It charts the life and death of the eponymous Lacks, an African-American woman whose cells played a vital role in the development of chemotherapy, cloning, gene mapping, IVF and polio vaccinations.

Taken from Lacks without her knowledge as she underwent surgery for the cervical cancer which killed her at the age of 31, her tumor cells became known as HeLa, after the first two letters of each of her names.

Scientists in the Johns Hopkins hospital in Baltimore, where Lacks died, had been trying to start a continuously reproducing cell line of "immortal" human cells outside the human body.

Lacks's cells were the first sample that survived, allowing scientists to study how human cells reacted to toxins, drugs, radiation and infections.

Skloot's non-fiction account follows the moving story behind the scientific breakthroughs, revealing that while Lacks's cells lived on in science, the mother-of-five was buried in an unmarked grave in a cemetery in Virginia.

The book also raises questions about the inequities of the modern healthcare system in the United States.

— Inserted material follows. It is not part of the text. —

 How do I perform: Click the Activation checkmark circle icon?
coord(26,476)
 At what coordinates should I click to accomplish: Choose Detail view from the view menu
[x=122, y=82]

Today Lacks's family are unable to afford the medical advances that their mother's cells helped to make possible.

The Wellcome Trust, a global health charity, announced late on Tuesday that Skloot had beaten five other shortlisted works to the 25,000 pound ($40,000) prize, open to outstanding works of fiction and non-fiction on the theme of health and medicine.

The other nominees were Emma Henderson for "Grace William Says It Loud," John Nichol and Tony Rennell for "MEDIC - Saving Lives From Dunkirk To Afghanistan," Tim Parks for "Teach Us To Sit Still," Lionel Shriver for "So Much for That," and Gareth Williams for "Angel of Death: The Story of Smallpox."